„Szpital. Sala intensywnej terapii. Wielki ból, smutek i żal. Bezsilność. Odszedł nam ktoś bliski, wokół wszyscy jakoś tak jak w zwolnionym tempie przyglądają się nam. Spokój, potrzebuje spokoju. Pobycia z bliskim. Niestety w szpitalu nie ma takiego miejsca, gdzie człowiek jest jeszcze człowiekiem po śmierci. Jak w złym śnie zaprowadzono mnie do pomieszczenia, chyba magazynu pełnego pojemników metalowych, jakieś wiadra i nie pamiętam już, pełno gratów. Tam na okropnym metalowy stole leżała przykryta prześcieradłem najdroższa mi osoba! Szok. Tak nie powinno być. To miejsce powinno być wyjątkowe, taka mała kapliczka, gdzie można w ciszy i spokoju pożegnać się z bliską nam osobą. GODNIE!”

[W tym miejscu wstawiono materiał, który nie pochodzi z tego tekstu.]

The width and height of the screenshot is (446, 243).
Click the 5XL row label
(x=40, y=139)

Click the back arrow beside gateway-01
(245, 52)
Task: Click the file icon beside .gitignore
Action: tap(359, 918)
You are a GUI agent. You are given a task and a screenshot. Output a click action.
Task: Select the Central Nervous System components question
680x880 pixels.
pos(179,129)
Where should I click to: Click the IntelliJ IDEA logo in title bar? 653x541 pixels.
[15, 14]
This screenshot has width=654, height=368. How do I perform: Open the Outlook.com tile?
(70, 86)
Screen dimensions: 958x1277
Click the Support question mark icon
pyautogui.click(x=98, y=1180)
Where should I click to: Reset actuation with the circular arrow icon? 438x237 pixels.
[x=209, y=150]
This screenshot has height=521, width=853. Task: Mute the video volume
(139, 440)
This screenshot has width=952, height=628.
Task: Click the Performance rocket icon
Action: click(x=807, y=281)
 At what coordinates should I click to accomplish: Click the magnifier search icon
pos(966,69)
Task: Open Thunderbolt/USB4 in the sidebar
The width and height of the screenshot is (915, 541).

Pani Alicja dodaje, iż ma świadomość, że szpital ma pełne ręce roboty. Jej zdaniem jednak mieszkańcy mogliby wspólnymi siłami zbudować taką kapliczkę.
- Osobiście nie dysponuje środkami na jej wyposażenie, ale może z pomocą redakcji i życzliwych ludzi można by zmienić ostatnie chwile z bliskim na bardziej godne – wyjaśnia pani Alicja.